La classe X è una sfida all’ultimo secondo.
Un cliente, un brief, cinque giorni effettivi per realizzarlo.

È una sfida tra gruppi. Una sfida in cui conta tutto.
Contano i membri della squadra.
Non c’è spazio per il “prima gli amici”. A cazzeggiare si perde tempo.
Mai due elementi leader. Si scannano. E si perde tempo.
Due elementi che fanno la stessa cosa? E dover scegliere tra le due proposte? Si perde tempo.

Conta il come ci si divide i compiti.
Non c’è spazio per le primedonne. Quelli del “faccio tutto io perché voi non sapete fare niente”. Si perde tempo.
Nessuno deve tirare indietro la squadra.
Si vince insieme. Si vince uniti.

Conta come ci si affaccia al cliente.
Puoi aver anche modellato Avatar. Ma se lo presenti come se lo avessi fatto in Paint, non vale niente.

Conta l’idea giusta. Non l’idea perfetta, ma il principio di idea che piace. Poi, forse, ci sarà il tempo di svilupparla.

Così alla fine la classe X del Master CG 23 è stata vinta.
È stata vinta dal gruppo migliore, da chi ha proposto l’idea più completa, più accattivante.

E menzione speciale per le migliori maquettes.

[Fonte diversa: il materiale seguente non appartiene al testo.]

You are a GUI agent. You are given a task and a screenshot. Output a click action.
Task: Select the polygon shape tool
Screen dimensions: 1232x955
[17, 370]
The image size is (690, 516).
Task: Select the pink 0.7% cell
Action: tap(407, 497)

Un grazie enorme al team di RedBull, che ci ha dato la possibilità di lavorare su un progetto incredibile. Che sicuramente avrà un fortissimo seguito.

È ora di festeggiare.
Il training del Master CG 23 è completo.
Quello che c’era da imparare, i ragazzi l’hanno imparato.
Hanno imparato tutti i passaggi di una pipeline di produzione. Hanno imparato a modellare, animare, renderizzare… e tanto altro.
Hanno fatto esperienze incredibili. Chi mai si sarebbe sognato di imparare a danzare prima di fare il rig di un corpo umano?
O farsi aprire Gardaland per fare le riprese di VFX?

È tempo di festeggiare. Ed ovviamente abbiamo un tantino esagerato anche stavolta.
Volevamo una cosa un po’ legata al tema RedBull…e ci siamo inventati un pratico Takeshi Castle in miniatura.

…. buone vacanze ragazzi.
Ci vediamo tra tre settimane, pronti per la sfida più grande. La tesi.
In questi mesi avete fatto l’impossibile, ora c’è da fare l’impensabile.